On Wednesday, writing for The Washington Post, columnist Karen Tumulty examined the way presidents have been influenced by their fathers — and how the "father-son psychodrama" that President Donald Trump experienced, according to Mary Trump's tell-all book, is no exception.
"In her telling, Donald Trump’s character was warped by a desperate desire to win the nearly unattainable approval of his father, Fred Trump Sr. Nothing, including lying or cheating, was considered out of bounds. Mary Trump claims Donald Trump even enlisted a smarter kid to take his SATs for him," wrote Tumulty. "All of which Mary Trump lays at the feet of her grandfather. 'By limiting Donald’s access to his own feelings and rendering many of them unacceptable, Fred perverted his son’s perception of the world and damaged his ability to live in it,' she wrote."
Presidents, she wrote, can often be understood through the prism of how their fathers treated them.
George W. Bush, for example, revered his father and did everything in his power to make him proud — to the point that some wondered whether the Iraq war was motivated by revenge for Saddam Hussein's threat against his father. Bill Clinton's ambition and reckless personal behavior, she argued, can be explained by losing his father in a car accident three months before he was born, and understanding he needed to seize life opportunities as they came. Barack Obama, in "Dreams from my Father," explained how the absence of his father fueled his self-discovery. And Ronald Reagan was influenced by how his father's alcoholism forced him to take responsibility from a young age.

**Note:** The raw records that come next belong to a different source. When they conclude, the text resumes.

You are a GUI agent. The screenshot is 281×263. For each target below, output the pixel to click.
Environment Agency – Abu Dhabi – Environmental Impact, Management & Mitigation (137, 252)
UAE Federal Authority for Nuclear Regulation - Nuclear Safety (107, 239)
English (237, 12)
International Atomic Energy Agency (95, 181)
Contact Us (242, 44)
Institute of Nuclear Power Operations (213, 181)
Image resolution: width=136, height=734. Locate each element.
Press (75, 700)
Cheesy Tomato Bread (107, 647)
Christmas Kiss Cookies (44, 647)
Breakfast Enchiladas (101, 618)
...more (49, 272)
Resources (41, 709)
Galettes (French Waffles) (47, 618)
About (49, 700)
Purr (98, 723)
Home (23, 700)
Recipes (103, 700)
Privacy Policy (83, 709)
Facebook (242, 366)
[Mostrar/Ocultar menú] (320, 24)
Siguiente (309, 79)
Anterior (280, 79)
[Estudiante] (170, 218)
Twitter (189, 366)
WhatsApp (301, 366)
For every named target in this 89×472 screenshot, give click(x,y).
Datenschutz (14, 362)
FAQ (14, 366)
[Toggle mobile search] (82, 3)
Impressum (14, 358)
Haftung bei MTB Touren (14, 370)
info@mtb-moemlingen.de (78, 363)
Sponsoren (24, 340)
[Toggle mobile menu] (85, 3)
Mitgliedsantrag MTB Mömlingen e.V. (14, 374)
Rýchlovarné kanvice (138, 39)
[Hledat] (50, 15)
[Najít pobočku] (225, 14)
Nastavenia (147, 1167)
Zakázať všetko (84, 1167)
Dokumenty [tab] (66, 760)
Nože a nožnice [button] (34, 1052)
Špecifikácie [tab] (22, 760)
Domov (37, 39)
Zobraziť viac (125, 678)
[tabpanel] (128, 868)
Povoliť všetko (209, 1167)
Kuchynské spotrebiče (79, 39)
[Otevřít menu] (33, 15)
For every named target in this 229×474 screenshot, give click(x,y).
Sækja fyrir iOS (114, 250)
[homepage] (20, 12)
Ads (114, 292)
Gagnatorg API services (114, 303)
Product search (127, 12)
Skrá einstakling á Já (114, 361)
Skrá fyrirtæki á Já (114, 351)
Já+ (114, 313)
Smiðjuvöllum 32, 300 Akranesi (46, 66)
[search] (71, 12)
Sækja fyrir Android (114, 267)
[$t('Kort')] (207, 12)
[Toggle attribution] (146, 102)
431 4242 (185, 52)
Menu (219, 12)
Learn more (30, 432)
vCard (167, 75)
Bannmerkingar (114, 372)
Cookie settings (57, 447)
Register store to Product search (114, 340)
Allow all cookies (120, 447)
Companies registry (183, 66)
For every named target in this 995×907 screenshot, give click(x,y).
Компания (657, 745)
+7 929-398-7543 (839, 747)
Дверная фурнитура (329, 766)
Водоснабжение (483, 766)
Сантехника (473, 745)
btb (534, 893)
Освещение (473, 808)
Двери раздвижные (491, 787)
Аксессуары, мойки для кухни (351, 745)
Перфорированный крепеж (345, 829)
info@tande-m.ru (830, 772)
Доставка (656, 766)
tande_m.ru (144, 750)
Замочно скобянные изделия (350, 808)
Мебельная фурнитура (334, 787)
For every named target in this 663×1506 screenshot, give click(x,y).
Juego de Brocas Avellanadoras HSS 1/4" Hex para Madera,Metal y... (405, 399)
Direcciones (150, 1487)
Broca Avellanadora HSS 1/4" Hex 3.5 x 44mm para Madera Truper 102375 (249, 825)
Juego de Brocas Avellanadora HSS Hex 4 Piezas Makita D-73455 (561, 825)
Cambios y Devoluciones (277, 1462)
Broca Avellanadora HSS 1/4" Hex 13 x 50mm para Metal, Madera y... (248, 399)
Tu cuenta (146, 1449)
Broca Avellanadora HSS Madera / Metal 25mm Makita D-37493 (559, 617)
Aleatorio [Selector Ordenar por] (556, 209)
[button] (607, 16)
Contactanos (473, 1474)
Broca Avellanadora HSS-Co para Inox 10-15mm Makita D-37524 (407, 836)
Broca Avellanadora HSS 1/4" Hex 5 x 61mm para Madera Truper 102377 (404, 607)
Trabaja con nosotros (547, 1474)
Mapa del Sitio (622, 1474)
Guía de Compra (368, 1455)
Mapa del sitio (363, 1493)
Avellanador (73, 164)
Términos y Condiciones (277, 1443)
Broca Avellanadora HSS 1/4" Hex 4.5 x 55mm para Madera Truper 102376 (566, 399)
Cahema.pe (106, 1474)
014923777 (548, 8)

"What Mary Trump offers in her book, which is a bestseller even before its release, is not so much a revelation about Trump as an explanation," concluded Tumulty. "The heartlessness she claims was drilled into him as a young man by his father is consistent with what we see every day. So no matter how hard the president tries to deny what she has written (White House press secretary Kayleigh McEnany characterized it as 'a book of falsehoods'), readers will likely see its fundamental truth."